═══ Given entries ═══

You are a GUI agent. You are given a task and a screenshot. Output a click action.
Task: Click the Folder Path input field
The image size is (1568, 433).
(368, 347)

═══
═══ Given entries ═══

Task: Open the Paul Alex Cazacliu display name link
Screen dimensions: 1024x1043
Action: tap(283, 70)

═══

# What is required:
Rewrite the entries, requests included, starting at the line that contains "Task: Open the" and ending after the line that contains "Action: tap(283, 70)", and give back only those lines. Scale the coordinates in the answers by 1.2 and round each to a whole number, with halves rounding up.

# Problem solution:
Task: Open the Paul Alex Cazacliu display name link
Screen dimensions: 1024x1043
Action: tap(340, 84)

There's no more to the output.